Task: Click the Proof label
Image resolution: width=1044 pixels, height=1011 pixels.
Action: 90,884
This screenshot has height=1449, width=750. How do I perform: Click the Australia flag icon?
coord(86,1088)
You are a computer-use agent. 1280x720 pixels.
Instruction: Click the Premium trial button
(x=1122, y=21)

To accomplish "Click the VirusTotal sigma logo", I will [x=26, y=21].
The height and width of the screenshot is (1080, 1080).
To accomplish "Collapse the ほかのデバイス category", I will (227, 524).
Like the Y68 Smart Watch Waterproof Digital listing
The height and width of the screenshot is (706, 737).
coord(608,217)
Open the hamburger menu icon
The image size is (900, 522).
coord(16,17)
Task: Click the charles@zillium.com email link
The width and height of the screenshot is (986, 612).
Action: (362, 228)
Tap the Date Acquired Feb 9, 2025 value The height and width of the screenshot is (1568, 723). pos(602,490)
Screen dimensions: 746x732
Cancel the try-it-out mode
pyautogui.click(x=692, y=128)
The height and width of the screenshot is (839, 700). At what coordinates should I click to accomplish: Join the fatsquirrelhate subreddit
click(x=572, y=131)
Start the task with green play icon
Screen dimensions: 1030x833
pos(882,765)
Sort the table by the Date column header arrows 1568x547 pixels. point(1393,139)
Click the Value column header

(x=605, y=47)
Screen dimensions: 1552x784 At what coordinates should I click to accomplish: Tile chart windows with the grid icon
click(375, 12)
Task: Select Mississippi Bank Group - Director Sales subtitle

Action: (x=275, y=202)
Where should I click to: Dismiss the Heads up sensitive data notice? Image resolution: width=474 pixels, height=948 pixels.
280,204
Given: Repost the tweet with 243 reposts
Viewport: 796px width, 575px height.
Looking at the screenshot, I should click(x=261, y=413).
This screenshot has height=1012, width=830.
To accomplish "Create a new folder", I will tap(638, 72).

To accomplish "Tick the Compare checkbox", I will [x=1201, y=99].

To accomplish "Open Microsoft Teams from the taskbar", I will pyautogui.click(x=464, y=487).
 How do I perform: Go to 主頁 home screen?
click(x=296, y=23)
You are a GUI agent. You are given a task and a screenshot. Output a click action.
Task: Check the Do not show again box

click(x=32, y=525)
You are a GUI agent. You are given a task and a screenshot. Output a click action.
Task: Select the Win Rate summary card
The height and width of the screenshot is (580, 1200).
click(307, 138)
####
Look above for lines with the word "Open" and copy them all.

Open the hamburger menu icon
To accomplish "Open Microsoft Teams from the taskbar", I will pyautogui.click(x=464, y=487).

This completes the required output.